La zona più brillante del pianeta nano Cerere, situata all'interno del cratere Occator, presenta la più elevata concentrazione di carbonati mai registrata in ambienti al di fuori di quello terrestre. La tipologia e l'abbondanza di questi minerali suggerisce che ci sia stata acqua liquida al di sotto della superficie di Cerere in epoche geologiche recenti. La scoperta è il risultato dello studio coordinato da Maria Cristina De Sanctis (ricercatrice INAF) sui dati dello spettrometro VIR, a bordo della missione Dawn (Nasa).
«È la prima volta che vediamo tali quantità di questo materiale in altre zone del Sistema solare», afferma Maria Cristina De Sanctis. Occator, un cratere giovane dal punto di vista geologico, si è formato circa 80 milioni di anni fa: largo 92 chilometri, il cratere mostra proprio nella zona centrale (una depressione di circa 10 chilometri di diametro) un largo picco ricoperto di materiale altamente riflettente, con fratture concentriche e radiali sopra e attorno.
Il team di De Sanctis ha scoperto che il più abbondante minerale presente in questa zona è il carbonato di sodio, un sale che sulla Terra è tipico degli ambienti idrotermali: l'ipotesi è che questo materiale, che non può essere stato depositato dall'impatto di un asteroide, sia fuoriuscito dall'interno di Cerere. La risalita dei carbonati suggerisce che le temperature all'interno di Cerere siano più elevate di quanto si ritenesse: potrebbe, verosimilmente, essere stato l'impatto con l'asteroide che ha formato il cratere Occator a favorire l'esposizione in superficie del carbonato osservato oggi, ma i ricercatori pensano che un ruolo in questa emersione lo abbiano avuto anche processi interni a Cerere stesso.
I risultati dell'indagine fanno ipotizzare che sotto la superficie di Cerere può essere stata presente acqua allo stato liquido in epoche geologiche recenti: i sali potrebbero essere ciò che resta di un antico oceano, o di accumuli d'acqua risaliti in superficie e poi solidificati milioni di anni fa.
«I minerali che abbiamo individuato nella zona centrale brillante del cratere Occator devono necessariamente essere stati formati dall'interazione con l'acqua», spiega De Sanctis: «la presenza di carbonati rafforza l'idea che Cerere abbia avuto attività idrotermale interna, che ha spinto il materiale fino in superficie, all'interno di Occator.»
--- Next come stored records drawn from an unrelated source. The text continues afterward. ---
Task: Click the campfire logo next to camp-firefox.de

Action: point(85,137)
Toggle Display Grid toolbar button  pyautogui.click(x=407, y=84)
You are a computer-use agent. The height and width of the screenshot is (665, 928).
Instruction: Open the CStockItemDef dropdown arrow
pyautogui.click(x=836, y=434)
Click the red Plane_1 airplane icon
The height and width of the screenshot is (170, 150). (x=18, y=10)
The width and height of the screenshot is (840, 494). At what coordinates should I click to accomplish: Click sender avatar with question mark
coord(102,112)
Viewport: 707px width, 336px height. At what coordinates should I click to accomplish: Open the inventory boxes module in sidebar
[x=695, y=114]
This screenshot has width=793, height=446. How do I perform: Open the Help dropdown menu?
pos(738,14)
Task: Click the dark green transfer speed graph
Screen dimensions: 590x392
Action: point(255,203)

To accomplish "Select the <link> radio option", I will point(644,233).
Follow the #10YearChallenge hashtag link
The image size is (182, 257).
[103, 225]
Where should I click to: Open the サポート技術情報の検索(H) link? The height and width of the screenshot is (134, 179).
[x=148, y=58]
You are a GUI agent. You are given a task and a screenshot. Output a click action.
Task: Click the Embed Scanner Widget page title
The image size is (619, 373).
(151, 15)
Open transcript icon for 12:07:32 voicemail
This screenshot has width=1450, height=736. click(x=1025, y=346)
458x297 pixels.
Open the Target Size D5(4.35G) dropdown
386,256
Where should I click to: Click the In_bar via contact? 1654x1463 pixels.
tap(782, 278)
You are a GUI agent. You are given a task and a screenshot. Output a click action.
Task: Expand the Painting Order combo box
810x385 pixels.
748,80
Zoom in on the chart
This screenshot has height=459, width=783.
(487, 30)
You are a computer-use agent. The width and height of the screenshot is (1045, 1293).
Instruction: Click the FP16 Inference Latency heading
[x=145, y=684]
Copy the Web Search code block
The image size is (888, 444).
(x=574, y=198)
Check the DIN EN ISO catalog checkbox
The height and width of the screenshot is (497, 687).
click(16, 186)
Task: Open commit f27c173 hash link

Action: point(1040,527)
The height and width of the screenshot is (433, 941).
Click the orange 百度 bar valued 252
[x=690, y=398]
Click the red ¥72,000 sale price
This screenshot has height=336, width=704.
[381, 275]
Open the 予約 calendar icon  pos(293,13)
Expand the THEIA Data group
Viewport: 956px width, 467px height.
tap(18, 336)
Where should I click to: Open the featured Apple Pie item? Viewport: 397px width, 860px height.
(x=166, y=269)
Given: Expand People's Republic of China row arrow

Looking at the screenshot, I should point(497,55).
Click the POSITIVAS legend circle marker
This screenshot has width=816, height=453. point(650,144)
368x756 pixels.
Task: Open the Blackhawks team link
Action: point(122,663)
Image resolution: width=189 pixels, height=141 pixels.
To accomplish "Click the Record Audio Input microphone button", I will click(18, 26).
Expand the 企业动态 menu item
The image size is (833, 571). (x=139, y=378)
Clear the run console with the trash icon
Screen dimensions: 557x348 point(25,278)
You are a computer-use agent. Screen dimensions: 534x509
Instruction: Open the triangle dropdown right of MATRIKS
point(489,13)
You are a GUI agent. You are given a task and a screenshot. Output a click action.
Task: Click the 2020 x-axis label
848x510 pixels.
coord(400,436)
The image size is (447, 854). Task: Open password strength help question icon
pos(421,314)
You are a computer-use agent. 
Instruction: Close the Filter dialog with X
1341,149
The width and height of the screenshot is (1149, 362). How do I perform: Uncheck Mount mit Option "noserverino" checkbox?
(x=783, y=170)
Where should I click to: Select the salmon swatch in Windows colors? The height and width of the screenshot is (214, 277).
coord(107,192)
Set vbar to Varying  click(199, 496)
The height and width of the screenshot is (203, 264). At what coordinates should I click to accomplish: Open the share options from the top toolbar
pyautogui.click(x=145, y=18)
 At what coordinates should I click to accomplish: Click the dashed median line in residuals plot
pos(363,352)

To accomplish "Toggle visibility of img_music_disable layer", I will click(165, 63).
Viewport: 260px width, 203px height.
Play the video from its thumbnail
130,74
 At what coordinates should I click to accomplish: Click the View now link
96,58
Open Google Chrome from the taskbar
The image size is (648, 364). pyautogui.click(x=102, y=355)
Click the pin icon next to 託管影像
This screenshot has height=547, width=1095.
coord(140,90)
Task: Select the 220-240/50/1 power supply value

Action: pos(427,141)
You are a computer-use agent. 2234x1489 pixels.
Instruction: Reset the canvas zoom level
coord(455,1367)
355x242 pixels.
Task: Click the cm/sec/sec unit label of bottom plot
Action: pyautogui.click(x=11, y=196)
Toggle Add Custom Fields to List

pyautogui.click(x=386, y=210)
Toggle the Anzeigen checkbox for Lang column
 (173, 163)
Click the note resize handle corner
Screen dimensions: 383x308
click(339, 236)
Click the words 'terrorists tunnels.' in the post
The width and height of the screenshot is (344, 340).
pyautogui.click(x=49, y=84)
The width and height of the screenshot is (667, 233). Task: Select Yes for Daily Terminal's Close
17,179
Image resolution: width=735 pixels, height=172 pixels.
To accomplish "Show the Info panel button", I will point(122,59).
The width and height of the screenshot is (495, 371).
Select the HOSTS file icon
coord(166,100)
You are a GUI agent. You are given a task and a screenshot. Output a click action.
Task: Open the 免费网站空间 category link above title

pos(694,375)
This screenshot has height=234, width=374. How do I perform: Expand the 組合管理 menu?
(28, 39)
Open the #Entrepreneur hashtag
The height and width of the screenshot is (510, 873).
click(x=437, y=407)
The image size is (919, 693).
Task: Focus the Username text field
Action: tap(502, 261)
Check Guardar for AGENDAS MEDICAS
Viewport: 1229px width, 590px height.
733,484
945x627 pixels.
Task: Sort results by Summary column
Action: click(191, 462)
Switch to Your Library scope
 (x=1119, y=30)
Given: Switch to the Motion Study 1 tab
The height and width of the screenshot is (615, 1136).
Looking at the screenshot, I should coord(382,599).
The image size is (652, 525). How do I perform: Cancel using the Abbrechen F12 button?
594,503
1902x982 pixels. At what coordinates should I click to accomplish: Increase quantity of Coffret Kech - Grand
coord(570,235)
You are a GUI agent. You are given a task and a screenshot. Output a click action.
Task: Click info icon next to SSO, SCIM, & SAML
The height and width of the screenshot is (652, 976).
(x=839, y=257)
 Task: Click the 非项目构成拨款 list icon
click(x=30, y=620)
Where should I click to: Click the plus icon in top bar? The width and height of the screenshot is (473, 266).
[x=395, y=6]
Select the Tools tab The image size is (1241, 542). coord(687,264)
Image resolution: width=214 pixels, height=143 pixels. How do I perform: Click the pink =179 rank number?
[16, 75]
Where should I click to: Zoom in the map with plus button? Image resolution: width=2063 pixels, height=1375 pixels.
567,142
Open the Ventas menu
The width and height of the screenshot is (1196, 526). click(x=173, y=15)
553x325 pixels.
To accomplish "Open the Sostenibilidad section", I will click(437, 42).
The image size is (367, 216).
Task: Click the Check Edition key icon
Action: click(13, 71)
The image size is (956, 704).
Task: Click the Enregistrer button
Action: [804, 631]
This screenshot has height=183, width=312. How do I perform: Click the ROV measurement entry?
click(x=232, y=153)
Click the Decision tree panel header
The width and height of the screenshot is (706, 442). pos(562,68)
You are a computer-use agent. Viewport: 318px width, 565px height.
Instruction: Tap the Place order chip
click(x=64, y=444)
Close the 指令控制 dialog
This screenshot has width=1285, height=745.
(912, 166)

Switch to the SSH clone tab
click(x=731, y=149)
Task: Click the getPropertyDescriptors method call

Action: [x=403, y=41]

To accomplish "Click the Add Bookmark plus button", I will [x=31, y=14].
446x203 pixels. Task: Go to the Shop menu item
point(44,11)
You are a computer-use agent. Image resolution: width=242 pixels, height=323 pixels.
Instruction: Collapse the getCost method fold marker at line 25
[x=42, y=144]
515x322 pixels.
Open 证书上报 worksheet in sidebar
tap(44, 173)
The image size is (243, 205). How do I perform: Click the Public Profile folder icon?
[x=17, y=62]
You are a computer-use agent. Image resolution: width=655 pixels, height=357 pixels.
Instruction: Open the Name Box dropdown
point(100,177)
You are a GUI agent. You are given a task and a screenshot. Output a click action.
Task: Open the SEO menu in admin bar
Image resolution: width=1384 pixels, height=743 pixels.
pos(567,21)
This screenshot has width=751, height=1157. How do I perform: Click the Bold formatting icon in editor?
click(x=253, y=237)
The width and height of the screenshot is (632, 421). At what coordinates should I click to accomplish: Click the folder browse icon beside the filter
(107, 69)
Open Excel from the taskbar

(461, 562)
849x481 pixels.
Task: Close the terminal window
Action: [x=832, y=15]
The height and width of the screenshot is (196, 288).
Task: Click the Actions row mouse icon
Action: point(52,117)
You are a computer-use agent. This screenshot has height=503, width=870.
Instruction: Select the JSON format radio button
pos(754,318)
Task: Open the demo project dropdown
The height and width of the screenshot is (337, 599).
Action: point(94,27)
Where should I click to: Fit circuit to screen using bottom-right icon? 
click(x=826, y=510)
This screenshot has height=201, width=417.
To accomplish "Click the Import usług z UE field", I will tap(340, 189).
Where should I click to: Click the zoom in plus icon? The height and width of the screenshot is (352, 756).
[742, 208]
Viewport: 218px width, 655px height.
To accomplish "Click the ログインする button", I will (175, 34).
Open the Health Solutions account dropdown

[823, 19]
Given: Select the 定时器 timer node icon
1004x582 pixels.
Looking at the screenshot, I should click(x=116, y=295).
Lo scorso anno il team guidato da De Sanctis ha scoperto che sulla superficie di Cerere vi sono argille contenenti ammoniaca. Poiché l'ammoniaca è una sostanza abbondante nel Sistema Solare esterno, questo risultato ha suggerito l'idea che Cerere potrebbe essersi formato in prossimità dell'orbita di Nettuno e successivamente migrato verso le zone interne del nostro sistema planetario.
Un altro scenario propone che il corpo celeste si sia formato nella zona in cui si trova oggi, ma con materiale proveniente dal Sistema Solare esterno.
Le nuove indagini condotte all'interno del cratere Occator indicano la presenza in quelle regioni anche di sali di ammoniaca (cloruro di ammonio e bicarbonato di ammonio), composti che rafforzano l'idea del legame tra Cerere e i mondi ghiacciati ai confini del Sistema Solare. L'ammoniaca, insieme a carbonato e bicarbonato di sodio, è stata infatti rilevata anche nei pennacchi che si elevano da Encelado, luna ghiacciata di Saturno nota per i suoi geyser che eruttano da fratture nella sua superficie.
«Il prossimo passo sarà studiare anche le altre macchie chiare presenti sulla superficie di Cerere, per capire se anch'esse contengono carbonati», conclude De Sanctis.
Note. Nel team che ha condotto lo studio, pubblicato sul sito web della rivista Nature (Bright carbonate deposits as evidence of aqueous alteration on Ceres) hanno partecipato, oltre a Maria Cristina De Sanctis, anche i ricercatori Inaf Andrea Raponi, Eleonora Ammannito (University of California Los Angels e associata Inaf), Mauro Ciarniello, Filippo Giacomo Carrozzo, Federico Tosi, Francesca Zambon, Fabrizio Capaccioni, Maria Teresa Capria, Sergio Fonte, Michelangelo Formisano, Alessandro Frigeri, Marco Giardino, Andrea Longobardo, Gianfranco Magni, Ernesto Palomba, Simone Marchi (Southwest Research Institute e associato Inaf) e Raffaele Mugnuolo (Agenzia spaziale italiana).